Nowadays, millions of people suffer from low back pain, or otherwise known as Lumbago, Hexen schuss, or witch stab.
All the 33 vertebrae ( 12 thoracic, 7 cervical, 5 sacrum, 5 lumbar and 4 coccyx ) of our spine are linked to most of the nerves, muscles, ligaments, and blood vessels in the body, holding it together.
The nerve roots of the legs and arms, along with the spinal cord which passes through the spine canal, ensure the upright posture of the body.
Since it has numerous functions, the spine is prone to damage due to the constant mechanical action of the load ( strain, bending, pressure, shear, twisting).
The different parts of the spine create a different range of motion, which enables the high mobility of the neck, and the low mobility of the breast area. Sometimes, the transition from one to another part of the spine leads to degenerative changes, which cause great pain.
The ones most prone to low back pain are individuals with hard physical or sitting jobs, patients suffering from osteoporosis, patients with congenital spine anomalies or spine injuries, and older men undergoing the degenerative process.
How does Comfrey affect back pain?
Numerous studies have shown that patients with low back pain issues benefit a lot from the use of the herb comfrey. It has hairy leaves and a big beet-like root and can be found on wet fields, meadows, and ditches near the water.
Comfrey has been traditionally used since the ancient times. If used as a gel, it soothes pain due to joint dislocation in the knee and osteoarthritis.
The findings of a study conducted at the German Sports University which involved 120 people with lower and upper back pain also confirmed these claims.
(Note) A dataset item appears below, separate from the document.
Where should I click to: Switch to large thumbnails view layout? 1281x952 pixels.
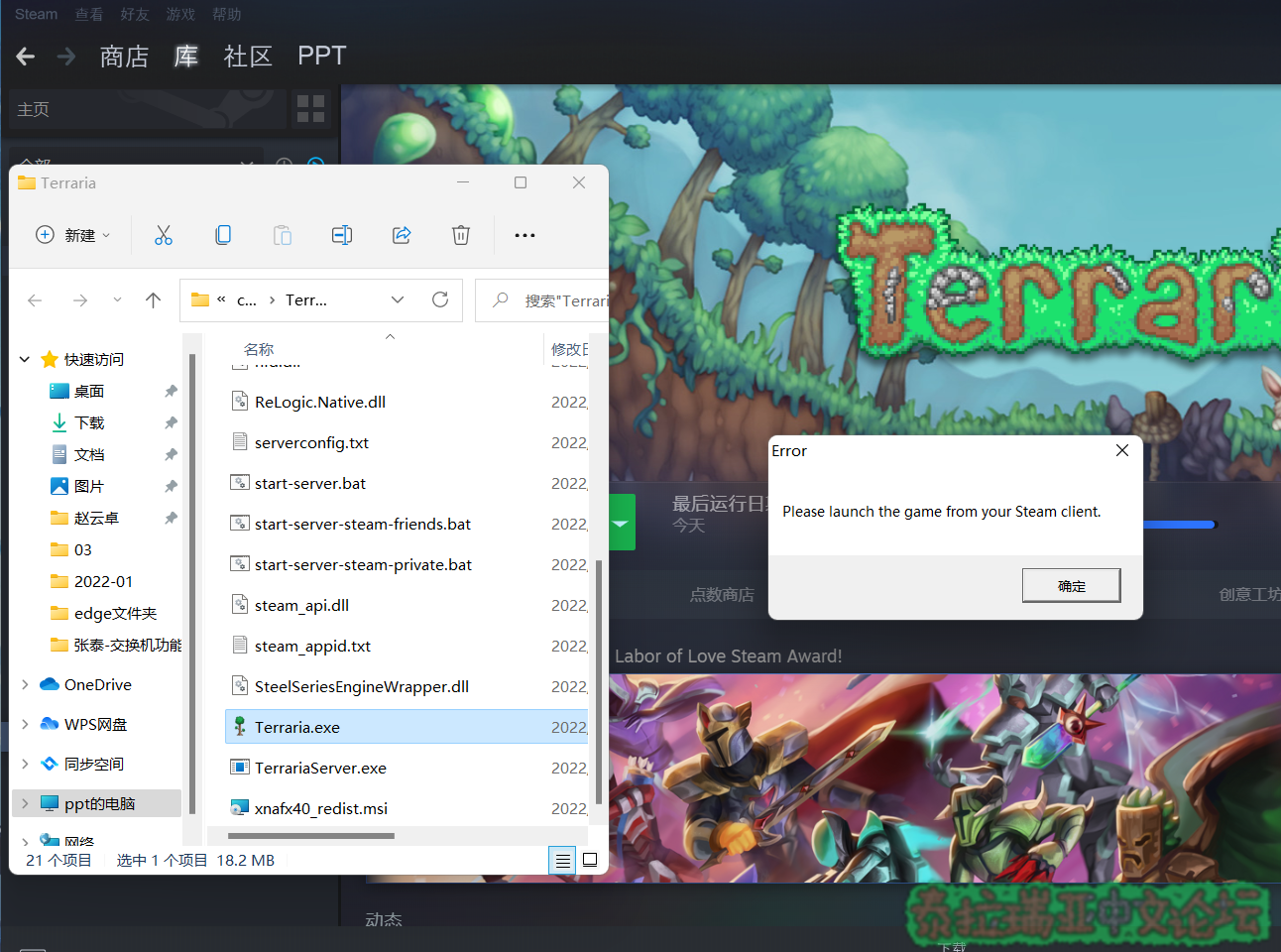(590, 860)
Namely, participants with back pain received an ointment of comfrey root extract for 5 days, and they all reported a significant relief in the intensity of the pain.
Avoid using it in the form of capsules and supplements, as it can lead to liver damage.
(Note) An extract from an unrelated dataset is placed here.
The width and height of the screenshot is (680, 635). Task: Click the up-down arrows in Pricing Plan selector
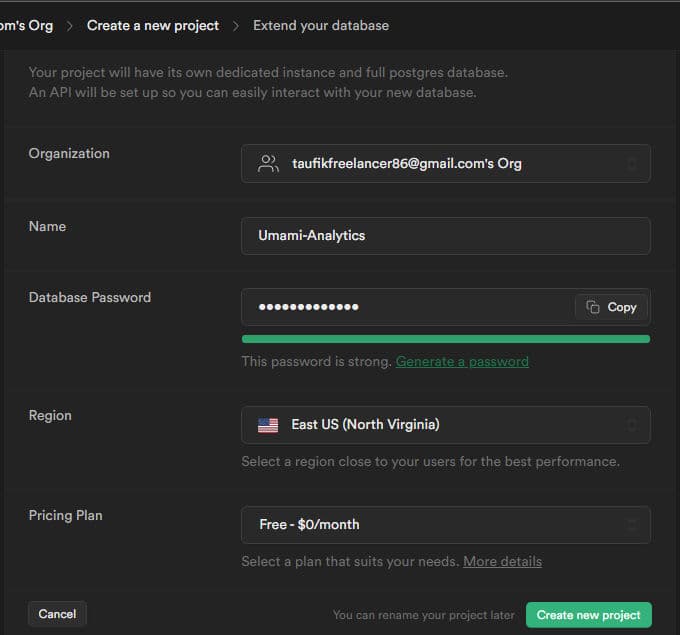click(631, 525)
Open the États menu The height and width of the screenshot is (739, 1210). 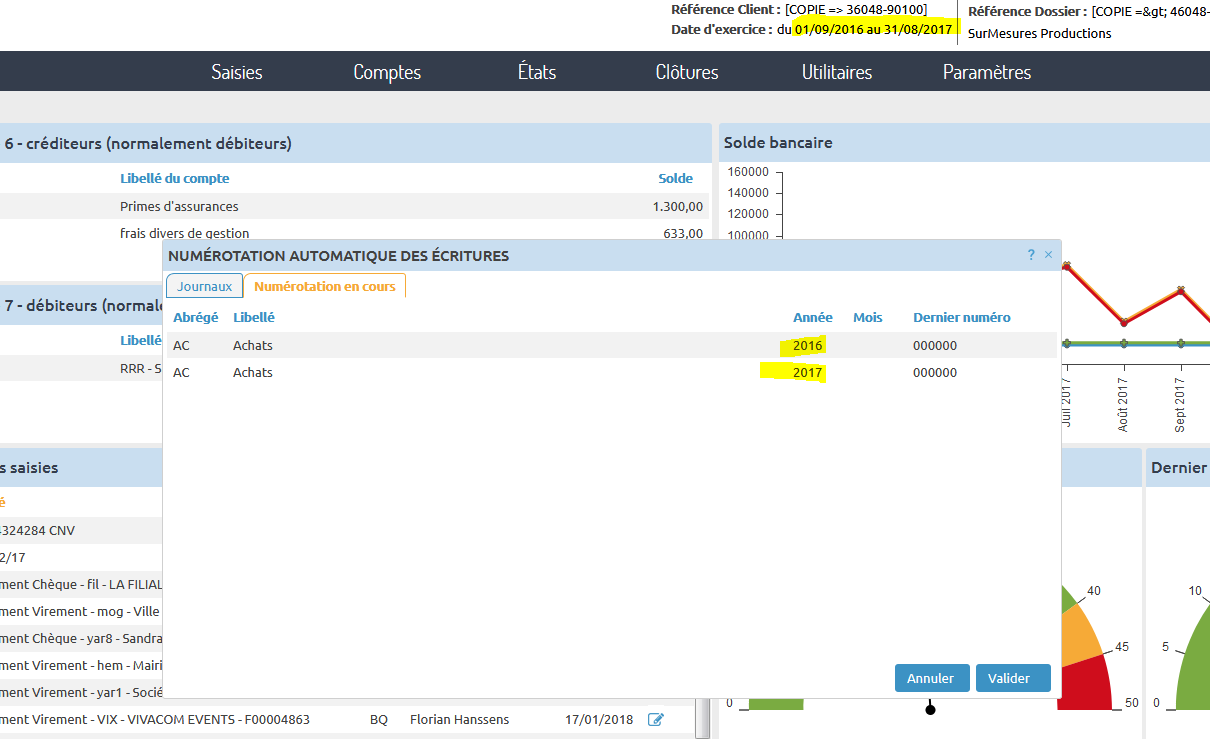[537, 72]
Moreover, make sure you are always physically active if you suffer from back pain. Try stretching exercises, such as the following one, which provides fast relief:
Supine Hamstring Stretch
Lie on the back, with a strap or rolled-up towel around the ball of the foot, and the right knee bent into the chest. Straighten the leg toward the ceiling, and then press out through both heels.
In case you feel the lower back strained, bend the left knee and put the foot on the ground.
Hold this position for 3-5 minutes and then repeat with the left leg. Repeat this exercise on a daily basis to enjoy its beneficial effects.’